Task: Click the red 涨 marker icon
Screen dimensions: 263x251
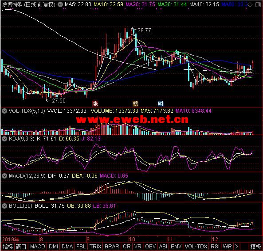Action: click(x=95, y=103)
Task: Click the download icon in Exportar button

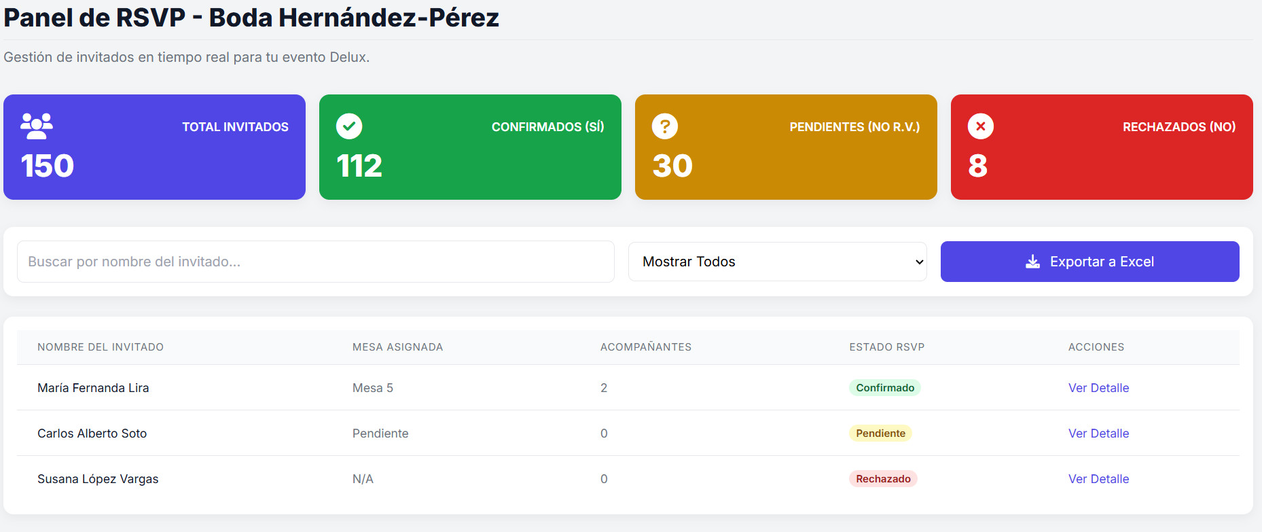Action: coord(1032,262)
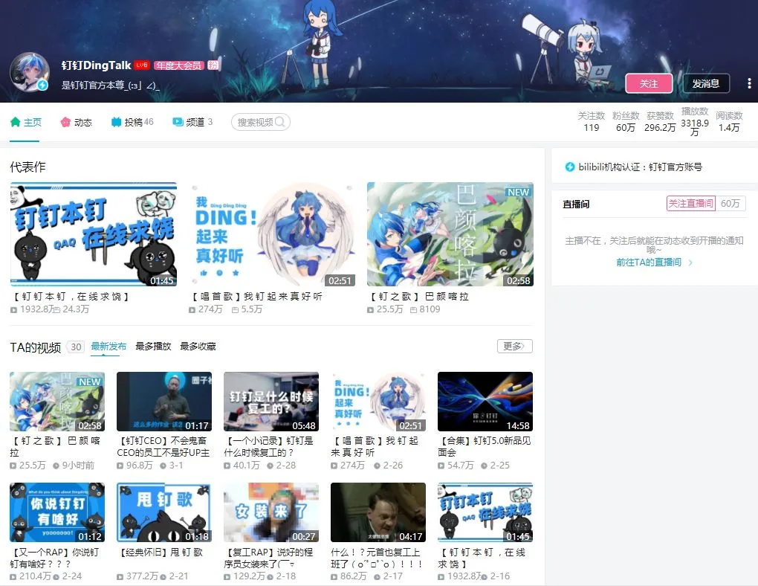This screenshot has height=586, width=758.
Task: Click the 年度大会员 badge next to the username
Action: tap(178, 65)
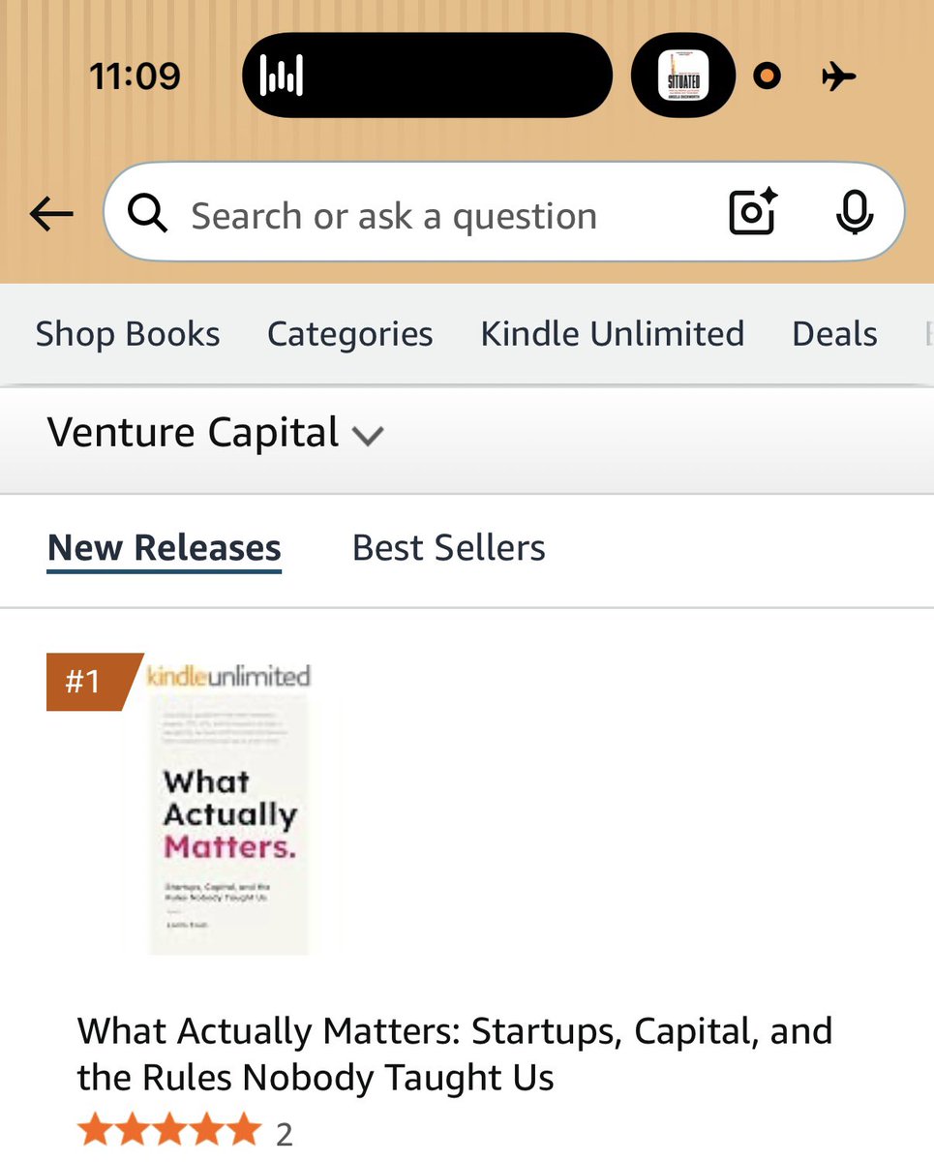Image resolution: width=934 pixels, height=1162 pixels.
Task: Open the What Actually Matters title link
Action: [455, 1054]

________________

What to work on:
Exactly what appears in the records above must be returned, apart from the pictures.

Solution to this problem:
Task: Click the red 涨 marker icon
Screen dimensions: 263x251
Action: click(x=95, y=103)
Task: Click the download icon in Exportar button

Action: coord(1032,262)
This screenshot has height=586, width=758.
Task: Click the 年度大会员 badge next to the username
Action: tap(178, 65)
Image resolution: width=934 pixels, height=1162 pixels.
Task: Open the What Actually Matters title link
Action: [455, 1054]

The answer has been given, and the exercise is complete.